:: Problem to solve ::
Copy the following lines word for word, starting with the line containing "The height and width of the screenshot is (375, 386)." and continuing through the line containing "tap(1283, 894)".

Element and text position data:
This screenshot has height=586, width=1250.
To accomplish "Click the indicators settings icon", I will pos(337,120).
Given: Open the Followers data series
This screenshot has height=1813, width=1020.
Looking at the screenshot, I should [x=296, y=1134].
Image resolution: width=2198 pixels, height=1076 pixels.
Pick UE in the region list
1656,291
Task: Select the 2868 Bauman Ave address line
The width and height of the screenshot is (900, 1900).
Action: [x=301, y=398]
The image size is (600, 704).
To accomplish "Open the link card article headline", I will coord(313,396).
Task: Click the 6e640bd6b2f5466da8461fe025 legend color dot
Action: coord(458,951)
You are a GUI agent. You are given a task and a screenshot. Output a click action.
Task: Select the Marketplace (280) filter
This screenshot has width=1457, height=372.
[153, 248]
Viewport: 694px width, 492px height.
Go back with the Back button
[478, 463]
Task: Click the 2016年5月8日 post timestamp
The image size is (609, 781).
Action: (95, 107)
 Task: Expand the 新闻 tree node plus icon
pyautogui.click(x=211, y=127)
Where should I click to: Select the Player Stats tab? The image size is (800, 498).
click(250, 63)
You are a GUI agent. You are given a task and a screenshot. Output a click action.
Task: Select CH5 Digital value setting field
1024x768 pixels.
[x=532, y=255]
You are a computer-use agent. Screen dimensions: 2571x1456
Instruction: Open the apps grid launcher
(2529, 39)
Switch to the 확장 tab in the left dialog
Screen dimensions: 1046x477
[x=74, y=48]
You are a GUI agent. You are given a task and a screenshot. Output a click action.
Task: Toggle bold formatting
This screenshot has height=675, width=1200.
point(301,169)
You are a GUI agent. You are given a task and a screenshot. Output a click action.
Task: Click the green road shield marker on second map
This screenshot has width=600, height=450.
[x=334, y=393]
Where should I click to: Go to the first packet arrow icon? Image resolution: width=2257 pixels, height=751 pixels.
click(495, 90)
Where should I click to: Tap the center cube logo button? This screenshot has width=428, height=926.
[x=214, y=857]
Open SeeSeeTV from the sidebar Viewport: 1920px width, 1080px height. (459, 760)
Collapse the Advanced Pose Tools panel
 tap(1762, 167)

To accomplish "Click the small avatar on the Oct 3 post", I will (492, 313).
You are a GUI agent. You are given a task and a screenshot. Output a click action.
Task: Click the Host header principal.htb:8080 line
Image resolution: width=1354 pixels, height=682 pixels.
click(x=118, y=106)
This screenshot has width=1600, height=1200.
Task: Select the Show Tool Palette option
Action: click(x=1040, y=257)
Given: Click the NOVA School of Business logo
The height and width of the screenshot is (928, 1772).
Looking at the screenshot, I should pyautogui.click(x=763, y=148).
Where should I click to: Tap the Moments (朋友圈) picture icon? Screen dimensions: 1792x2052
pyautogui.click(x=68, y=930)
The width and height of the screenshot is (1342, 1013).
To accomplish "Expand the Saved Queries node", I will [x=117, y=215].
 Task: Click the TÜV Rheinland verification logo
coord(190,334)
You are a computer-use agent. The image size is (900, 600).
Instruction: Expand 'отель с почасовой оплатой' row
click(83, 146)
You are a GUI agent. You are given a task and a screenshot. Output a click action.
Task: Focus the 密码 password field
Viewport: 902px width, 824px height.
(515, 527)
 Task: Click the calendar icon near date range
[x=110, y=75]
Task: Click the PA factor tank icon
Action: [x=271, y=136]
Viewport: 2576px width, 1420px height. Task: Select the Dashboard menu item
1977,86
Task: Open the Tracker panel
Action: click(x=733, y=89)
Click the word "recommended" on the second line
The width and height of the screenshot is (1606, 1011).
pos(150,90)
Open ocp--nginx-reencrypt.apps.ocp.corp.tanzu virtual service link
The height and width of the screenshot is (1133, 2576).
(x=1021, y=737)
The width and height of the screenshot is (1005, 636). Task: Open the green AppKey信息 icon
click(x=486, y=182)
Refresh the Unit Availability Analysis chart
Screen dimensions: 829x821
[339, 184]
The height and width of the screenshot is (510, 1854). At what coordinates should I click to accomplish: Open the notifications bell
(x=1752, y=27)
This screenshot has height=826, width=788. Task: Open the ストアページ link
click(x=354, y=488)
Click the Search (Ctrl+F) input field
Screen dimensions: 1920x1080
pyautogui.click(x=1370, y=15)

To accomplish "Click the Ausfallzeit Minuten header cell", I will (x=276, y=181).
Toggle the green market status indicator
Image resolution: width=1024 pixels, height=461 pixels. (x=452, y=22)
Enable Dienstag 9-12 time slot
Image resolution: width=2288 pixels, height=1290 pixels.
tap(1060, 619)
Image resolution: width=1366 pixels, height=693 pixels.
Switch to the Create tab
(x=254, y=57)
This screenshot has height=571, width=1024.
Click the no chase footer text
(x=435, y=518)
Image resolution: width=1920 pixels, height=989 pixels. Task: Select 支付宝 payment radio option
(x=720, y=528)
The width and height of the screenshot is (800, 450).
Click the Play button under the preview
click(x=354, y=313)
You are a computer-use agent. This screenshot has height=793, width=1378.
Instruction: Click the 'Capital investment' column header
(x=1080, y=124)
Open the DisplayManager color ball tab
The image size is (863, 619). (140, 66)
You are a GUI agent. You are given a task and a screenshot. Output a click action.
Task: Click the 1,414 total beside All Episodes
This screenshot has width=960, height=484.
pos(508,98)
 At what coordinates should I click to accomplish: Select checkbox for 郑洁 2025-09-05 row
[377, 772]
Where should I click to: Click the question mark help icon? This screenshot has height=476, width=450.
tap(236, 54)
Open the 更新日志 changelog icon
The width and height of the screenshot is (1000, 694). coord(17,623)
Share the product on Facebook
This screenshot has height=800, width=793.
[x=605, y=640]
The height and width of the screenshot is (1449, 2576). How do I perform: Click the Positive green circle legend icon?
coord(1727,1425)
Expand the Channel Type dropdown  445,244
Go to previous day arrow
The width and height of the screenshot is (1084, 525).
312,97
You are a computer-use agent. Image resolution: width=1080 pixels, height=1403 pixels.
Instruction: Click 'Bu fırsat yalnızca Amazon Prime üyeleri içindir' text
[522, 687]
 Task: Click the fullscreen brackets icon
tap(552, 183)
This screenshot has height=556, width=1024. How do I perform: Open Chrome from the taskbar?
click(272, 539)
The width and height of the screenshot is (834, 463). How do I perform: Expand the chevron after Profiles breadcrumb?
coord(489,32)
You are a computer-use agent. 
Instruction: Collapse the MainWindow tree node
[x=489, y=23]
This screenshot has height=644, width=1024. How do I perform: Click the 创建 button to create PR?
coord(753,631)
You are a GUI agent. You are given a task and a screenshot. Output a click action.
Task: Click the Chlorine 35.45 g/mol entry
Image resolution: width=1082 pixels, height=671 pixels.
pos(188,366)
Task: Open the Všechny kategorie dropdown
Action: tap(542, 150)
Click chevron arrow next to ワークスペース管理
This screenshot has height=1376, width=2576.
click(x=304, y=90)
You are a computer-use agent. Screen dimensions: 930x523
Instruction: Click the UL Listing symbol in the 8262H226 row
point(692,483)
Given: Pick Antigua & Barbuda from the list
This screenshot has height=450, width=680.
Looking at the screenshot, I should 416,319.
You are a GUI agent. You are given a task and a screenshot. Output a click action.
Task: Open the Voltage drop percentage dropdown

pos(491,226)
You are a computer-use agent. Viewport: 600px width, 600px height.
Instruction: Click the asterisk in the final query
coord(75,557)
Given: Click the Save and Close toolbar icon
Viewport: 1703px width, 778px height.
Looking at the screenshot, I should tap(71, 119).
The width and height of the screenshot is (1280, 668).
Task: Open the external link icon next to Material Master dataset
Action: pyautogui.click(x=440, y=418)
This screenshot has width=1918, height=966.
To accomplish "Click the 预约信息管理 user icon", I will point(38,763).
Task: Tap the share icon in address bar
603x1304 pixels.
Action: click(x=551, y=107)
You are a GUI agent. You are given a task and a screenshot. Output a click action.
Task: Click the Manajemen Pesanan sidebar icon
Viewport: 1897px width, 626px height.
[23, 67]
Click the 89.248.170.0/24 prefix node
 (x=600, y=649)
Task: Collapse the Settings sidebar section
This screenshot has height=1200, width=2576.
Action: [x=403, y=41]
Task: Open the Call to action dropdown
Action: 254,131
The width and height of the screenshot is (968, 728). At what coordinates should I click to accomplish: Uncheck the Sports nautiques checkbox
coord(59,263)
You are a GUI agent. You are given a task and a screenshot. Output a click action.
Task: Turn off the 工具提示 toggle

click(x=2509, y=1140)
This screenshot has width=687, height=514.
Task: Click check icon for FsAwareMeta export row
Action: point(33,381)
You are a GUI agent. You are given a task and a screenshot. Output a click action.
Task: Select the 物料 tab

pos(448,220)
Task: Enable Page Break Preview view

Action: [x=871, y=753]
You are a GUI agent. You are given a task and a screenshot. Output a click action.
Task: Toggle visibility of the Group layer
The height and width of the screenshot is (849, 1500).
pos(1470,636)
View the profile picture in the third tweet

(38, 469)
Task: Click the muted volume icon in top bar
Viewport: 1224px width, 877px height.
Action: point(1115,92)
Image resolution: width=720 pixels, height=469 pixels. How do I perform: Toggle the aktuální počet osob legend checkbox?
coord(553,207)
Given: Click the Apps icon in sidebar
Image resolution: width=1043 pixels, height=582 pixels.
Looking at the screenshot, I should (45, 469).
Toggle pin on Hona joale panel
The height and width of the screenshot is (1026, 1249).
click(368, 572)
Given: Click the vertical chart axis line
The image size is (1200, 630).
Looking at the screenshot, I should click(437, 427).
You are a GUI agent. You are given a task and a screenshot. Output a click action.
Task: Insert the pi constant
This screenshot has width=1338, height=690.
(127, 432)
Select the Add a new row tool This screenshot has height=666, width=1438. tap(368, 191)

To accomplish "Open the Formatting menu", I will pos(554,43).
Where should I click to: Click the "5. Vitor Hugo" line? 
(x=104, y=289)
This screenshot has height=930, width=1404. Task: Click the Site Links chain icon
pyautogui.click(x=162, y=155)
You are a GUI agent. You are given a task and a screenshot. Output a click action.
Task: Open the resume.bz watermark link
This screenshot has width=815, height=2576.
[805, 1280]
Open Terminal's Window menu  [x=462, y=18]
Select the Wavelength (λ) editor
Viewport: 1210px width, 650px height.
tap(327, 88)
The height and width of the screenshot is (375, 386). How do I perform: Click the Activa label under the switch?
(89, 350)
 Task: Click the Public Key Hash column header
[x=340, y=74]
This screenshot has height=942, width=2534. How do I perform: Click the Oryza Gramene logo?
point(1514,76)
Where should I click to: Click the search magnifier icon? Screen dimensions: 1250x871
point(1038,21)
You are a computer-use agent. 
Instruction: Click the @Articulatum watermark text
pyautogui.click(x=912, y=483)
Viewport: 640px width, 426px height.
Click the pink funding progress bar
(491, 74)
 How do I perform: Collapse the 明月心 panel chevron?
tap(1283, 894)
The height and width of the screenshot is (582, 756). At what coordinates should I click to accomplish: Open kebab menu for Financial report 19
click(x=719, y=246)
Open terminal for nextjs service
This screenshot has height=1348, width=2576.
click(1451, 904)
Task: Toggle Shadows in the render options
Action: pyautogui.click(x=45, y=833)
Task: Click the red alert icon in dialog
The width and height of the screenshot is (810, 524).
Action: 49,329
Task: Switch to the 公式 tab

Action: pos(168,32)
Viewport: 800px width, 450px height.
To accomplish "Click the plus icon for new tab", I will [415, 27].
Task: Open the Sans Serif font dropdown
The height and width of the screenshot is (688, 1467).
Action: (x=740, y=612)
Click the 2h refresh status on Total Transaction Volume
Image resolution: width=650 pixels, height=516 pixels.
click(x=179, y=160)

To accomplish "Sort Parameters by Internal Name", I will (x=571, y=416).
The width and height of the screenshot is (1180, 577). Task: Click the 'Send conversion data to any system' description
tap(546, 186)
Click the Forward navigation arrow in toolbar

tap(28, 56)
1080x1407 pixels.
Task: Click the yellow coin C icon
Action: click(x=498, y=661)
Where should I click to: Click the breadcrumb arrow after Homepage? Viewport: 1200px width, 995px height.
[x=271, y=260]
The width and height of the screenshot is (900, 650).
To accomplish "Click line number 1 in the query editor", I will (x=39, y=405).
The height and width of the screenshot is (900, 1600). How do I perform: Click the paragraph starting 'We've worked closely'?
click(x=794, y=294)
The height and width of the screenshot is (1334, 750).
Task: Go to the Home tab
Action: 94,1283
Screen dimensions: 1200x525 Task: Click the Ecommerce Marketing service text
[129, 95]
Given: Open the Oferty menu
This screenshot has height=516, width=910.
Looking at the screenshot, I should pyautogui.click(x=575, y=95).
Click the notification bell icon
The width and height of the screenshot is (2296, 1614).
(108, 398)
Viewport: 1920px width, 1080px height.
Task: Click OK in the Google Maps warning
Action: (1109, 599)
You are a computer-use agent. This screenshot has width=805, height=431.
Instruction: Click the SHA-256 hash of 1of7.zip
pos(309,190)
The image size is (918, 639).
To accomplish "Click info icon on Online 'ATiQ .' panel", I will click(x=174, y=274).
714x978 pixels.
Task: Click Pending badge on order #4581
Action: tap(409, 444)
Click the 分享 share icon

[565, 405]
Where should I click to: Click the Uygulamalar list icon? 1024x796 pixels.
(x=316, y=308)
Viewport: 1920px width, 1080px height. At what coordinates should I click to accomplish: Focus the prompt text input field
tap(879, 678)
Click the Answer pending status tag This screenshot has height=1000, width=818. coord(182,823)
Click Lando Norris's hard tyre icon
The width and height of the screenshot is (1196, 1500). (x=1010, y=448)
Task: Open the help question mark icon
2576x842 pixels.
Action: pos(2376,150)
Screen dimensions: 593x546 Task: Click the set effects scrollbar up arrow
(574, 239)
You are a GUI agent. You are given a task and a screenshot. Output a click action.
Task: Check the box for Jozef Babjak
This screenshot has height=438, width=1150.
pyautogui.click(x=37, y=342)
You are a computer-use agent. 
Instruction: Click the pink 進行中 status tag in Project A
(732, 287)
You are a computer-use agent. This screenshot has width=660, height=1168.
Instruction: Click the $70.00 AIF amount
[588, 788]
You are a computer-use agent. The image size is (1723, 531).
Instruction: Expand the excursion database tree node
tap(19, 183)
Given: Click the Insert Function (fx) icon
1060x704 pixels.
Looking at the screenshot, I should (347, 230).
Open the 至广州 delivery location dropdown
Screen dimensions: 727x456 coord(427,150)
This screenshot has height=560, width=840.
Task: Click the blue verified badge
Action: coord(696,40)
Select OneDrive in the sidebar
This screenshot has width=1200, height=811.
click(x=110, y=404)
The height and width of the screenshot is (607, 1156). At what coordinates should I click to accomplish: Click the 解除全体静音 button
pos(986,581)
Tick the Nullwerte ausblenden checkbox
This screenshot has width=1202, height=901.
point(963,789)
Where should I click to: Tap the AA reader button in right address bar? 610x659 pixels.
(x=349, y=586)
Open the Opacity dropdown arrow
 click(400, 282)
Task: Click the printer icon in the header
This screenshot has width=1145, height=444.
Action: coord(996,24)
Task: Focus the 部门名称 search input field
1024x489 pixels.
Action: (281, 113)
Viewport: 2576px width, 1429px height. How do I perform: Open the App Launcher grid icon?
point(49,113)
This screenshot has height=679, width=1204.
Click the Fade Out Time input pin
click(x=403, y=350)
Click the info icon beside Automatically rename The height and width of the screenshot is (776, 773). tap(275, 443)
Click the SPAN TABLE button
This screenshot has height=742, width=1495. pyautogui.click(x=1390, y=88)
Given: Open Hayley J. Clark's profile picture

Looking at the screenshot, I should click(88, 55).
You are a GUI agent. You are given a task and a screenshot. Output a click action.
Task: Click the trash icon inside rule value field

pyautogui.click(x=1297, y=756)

:: Response ::
The height and width of the screenshot is (375, 386). How do I perform: Click the Activa label under the switch?
(89, 350)
 Task: Click the Public Key Hash column header
[x=340, y=74]
This screenshot has height=942, width=2534. How do I perform: Click the Oryza Gramene logo?
point(1514,76)
Where should I click to: Click the search magnifier icon? Screen dimensions: 1250x871
point(1038,21)
You are a computer-use agent. 
Instruction: Click the @Articulatum watermark text
pyautogui.click(x=912, y=483)
Viewport: 640px width, 426px height.
Click the pink funding progress bar
(491, 74)
 How do I perform: Collapse the 明月心 panel chevron?
tap(1283, 894)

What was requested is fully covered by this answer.